START Supplied entries

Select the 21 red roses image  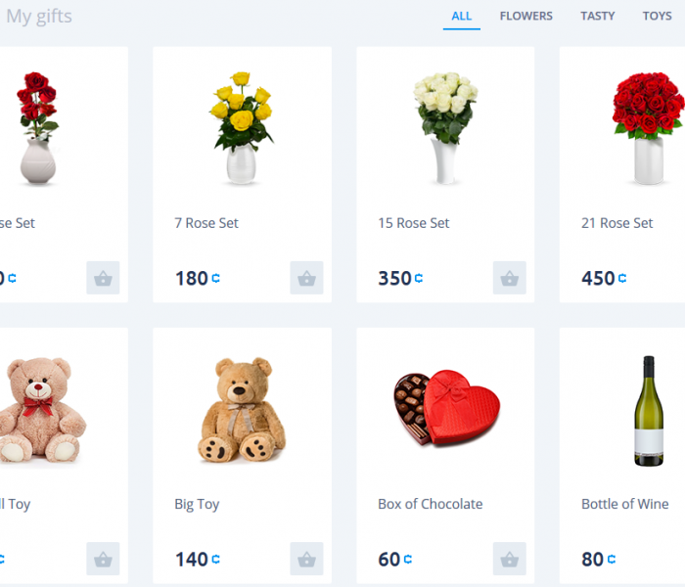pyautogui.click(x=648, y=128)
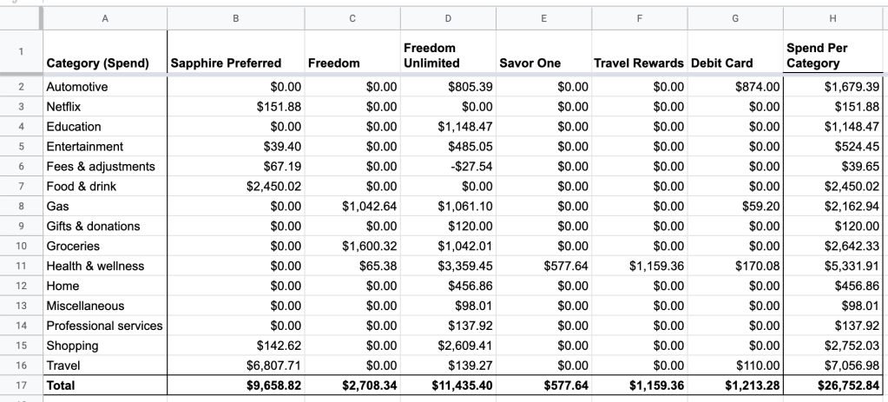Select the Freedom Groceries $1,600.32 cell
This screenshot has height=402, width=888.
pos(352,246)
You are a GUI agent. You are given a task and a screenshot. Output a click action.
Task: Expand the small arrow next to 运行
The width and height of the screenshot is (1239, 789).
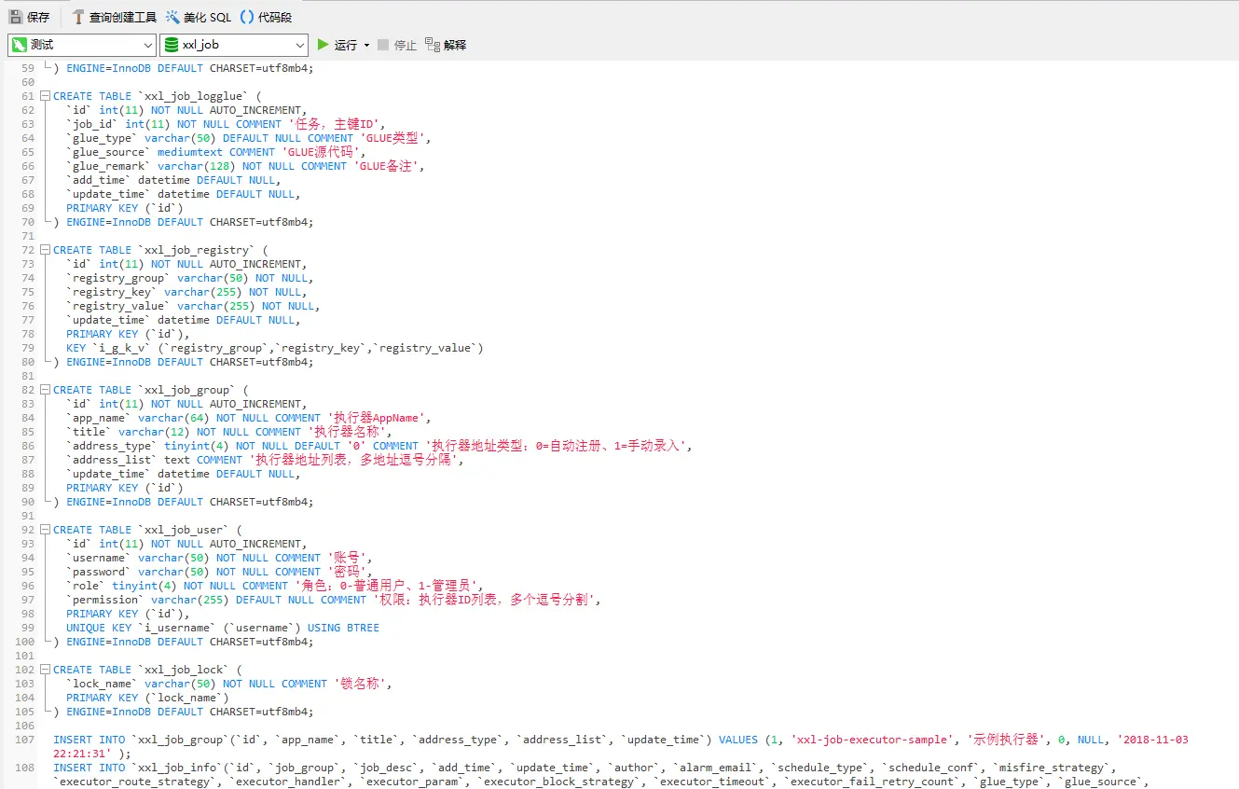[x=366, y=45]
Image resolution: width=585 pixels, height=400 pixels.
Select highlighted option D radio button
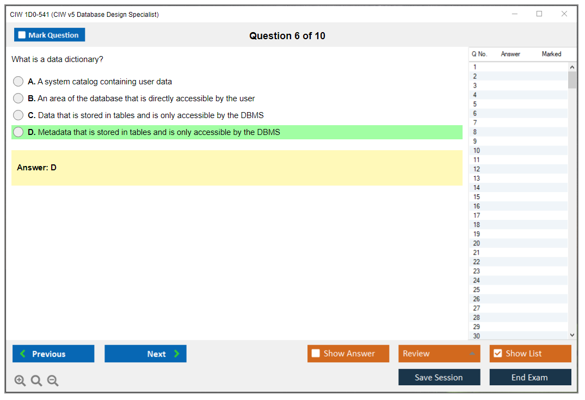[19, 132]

END Supplied entries

[Assignment] Every line from the one containing "Image resolution: width=585" to the final line of the records should be duplicated exactly; no picture is to be copied.

[Solution to this task]
Image resolution: width=585 pixels, height=400 pixels.
Select highlighted option D radio button
[19, 132]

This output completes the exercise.